Porém, caso o furto ocorra no interior do veículo, a situação fica mais complicada para o consumidor porque ele precisa provar que os objetos estavam lá dentro. “Os prejuízos que o consumidor teve dentro da loja, se foi com o arrombamento do veículo, se foi com o furto de pertences que estavam no interior são de responsabilidade dela. Agora, é mais díficil provar que os objetos estavam lá dentro. Uma nota fiscal, por exemplo, pode ajudar”, orienta Geraldo Tardin, presidente do Instituto Brasileiro de Estudo e Defesa das Relações de Consumo (Ibedec). A advogada Ildecer Amorim lembra que, pelo CDC, a presunção de inocência é do consumidor, nesse contexto, é a empresa que prova que os objetos não estavam dentro do carro.
O que fazer
Caso o automóvel de um cliente seja danificado ou roubado em um estacionamento privado, a orientação dos especialistas é que o consumidor procure, primeiro, a administração do local e narre o acontecimento. “A empresa deve dar o suporte, oferecer soluções e, até mesmo, fornecer elementos para uma investigação policial”, explica Maria Inês Dolci, coordenadora institucional da Proteste Associação de Consumidores.
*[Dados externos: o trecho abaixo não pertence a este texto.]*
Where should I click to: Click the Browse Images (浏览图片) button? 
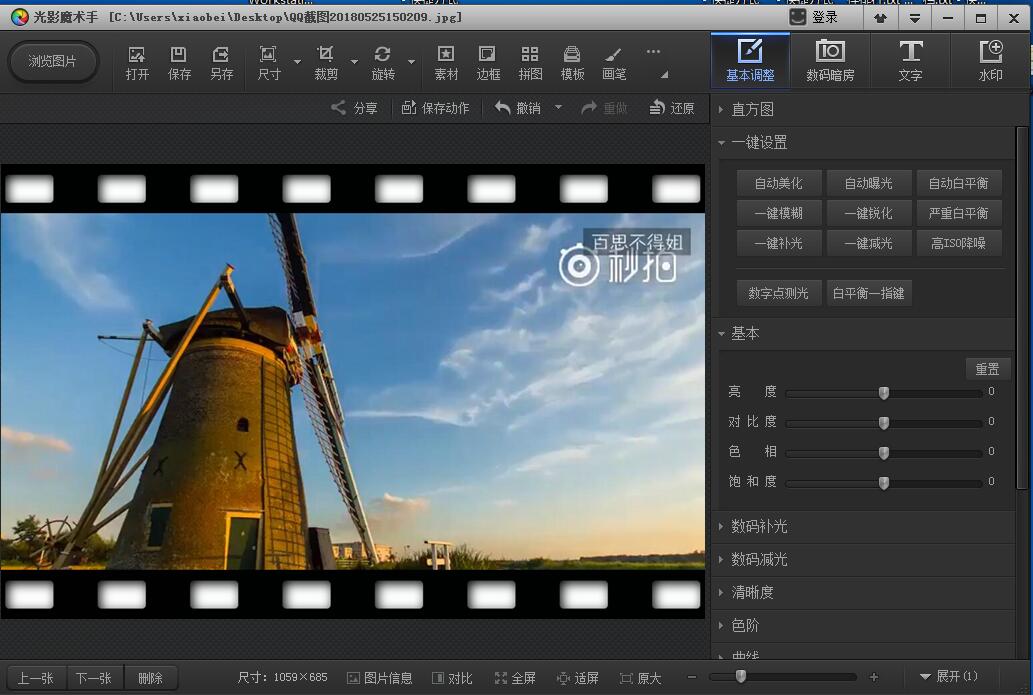(x=53, y=61)
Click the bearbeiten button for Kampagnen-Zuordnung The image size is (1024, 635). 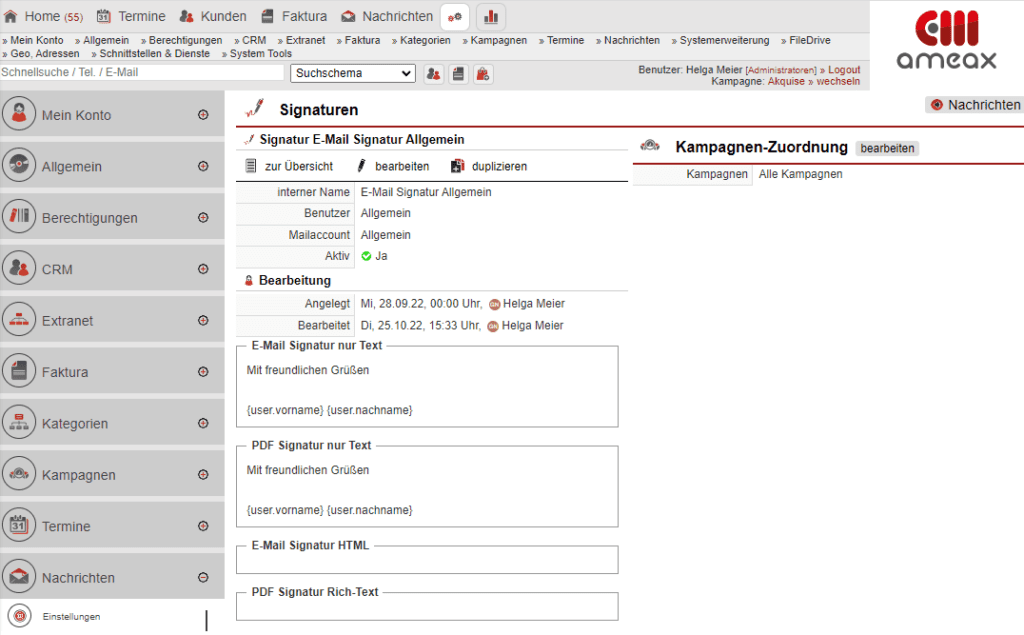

Se a situação não puder ser resolvida pela empresa, ou ela demonstrar desinteresse em dar o apoio necessário, o consumidor deve recorrer à delegacia de polícia, Procon e, se preciso, a Justiça. “O consumidor deve fazer um boletim de ocorrência, tentar o intermédio do Procon e conseguir que o seu direito se faça cumprido”, afirma Ildecer Amorim.
Para saber mais:
Súmula é uma síntese do entendimento dominante do Judiciário sobre demandas repetidas que chegaram nos tribunais de Justiça. Se ela for vinculante, significa que é obrigatória e todos os magistrados devem seguir o que está escrito.
O que diz a lei:
O artigo 14 do Código de Defesa do Consumidor afirma que as empresas respondem, independentemente da existência de culpa, pela reparação dos danos causados aos consumidores por defeitos relativos à prestação dos serviços, bem como por informações insuficientes ou inadequadas sobre os riscos.
Tira-dúvidas:
Problemas em estacionamentos privados:
>> Quem se responsabiliza?
Se o carro estiver parado em um estacionamento privado oferecido por uma loja, supermercado ou um shopping, o estabelecimento é o responsável em caso de problemas.
>> E se o estacionamento for administrado por uma empresa terceirizada?
Neste caso, tanto a administradora do estacionamento quanto a loja são responsáveis por qualquer problema. Eles são considerados responsáveis solidários.
>> A responsabilidade só vale se o estacionamento for pago?
Não. Se o estacionamento é oferecido pela loja, supermercado ou shopping center como comodidade para o cliente, existe uma relação de consumo que deve ser respeitada, independentemente do estacionamento ser gratuito ou pago.
>> O que fazer em caso de danos ao veículo?
Em caso de arrombamento, furto ou outros problemas, o consumidor deve procurar, primeiramente, os responsáveis pelo estacionamento para tentar um acordo. Se o problema não for resolvido, o cliente deve fazer um Boletim de Ocorrência, principalmente se bens forem furtados do interior do automóvel. O cliente também pode reclamar no Procon ou acionar a Justiça.